> **Supplied material**:
((

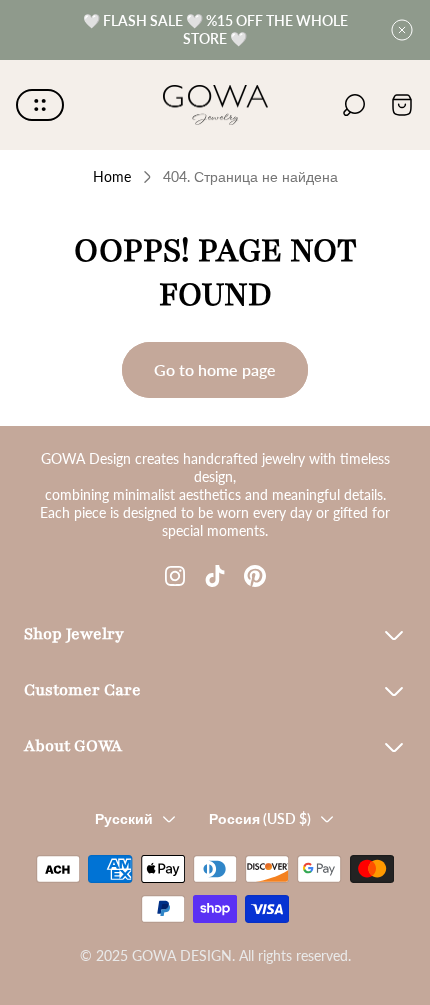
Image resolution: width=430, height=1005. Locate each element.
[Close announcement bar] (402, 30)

))
((

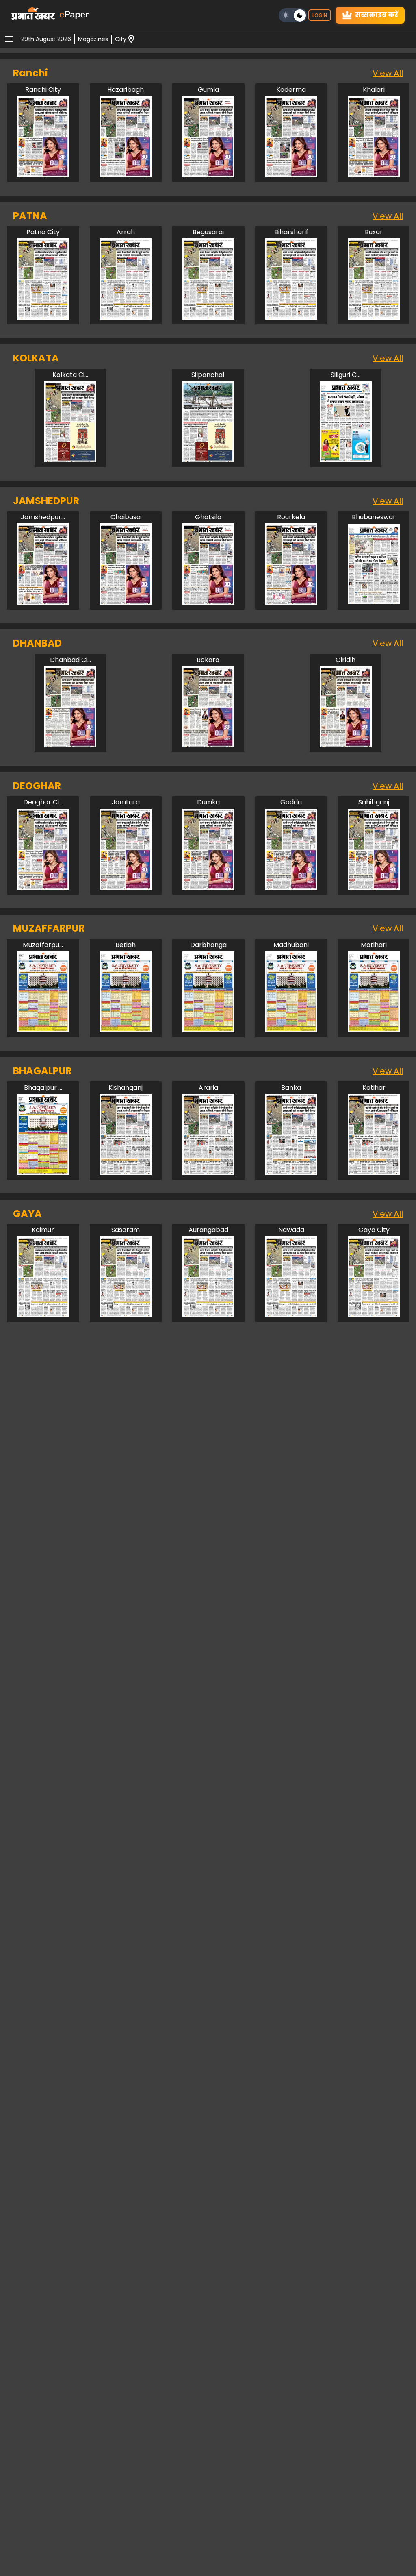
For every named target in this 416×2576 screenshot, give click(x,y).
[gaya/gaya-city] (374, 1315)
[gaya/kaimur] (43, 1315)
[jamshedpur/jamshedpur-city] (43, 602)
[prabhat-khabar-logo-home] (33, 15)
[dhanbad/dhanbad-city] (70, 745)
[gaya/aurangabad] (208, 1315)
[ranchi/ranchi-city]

))
((

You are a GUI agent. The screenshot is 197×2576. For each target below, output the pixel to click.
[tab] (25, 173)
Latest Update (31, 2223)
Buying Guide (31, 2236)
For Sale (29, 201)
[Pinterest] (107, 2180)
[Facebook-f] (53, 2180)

))

> **What is expected**:
Reproduce exactly the lines above from the line with "[prabhat-khabar-logo-home] (33, 15)" to the line with "[ranchi/ranchi-city]", including both, and add nothing.

> **Answer box**:
[prabhat-khabar-logo-home] (33, 15)
[dhanbad/dhanbad-city] (70, 745)
[gaya/aurangabad] (208, 1315)
[ranchi/ranchi-city]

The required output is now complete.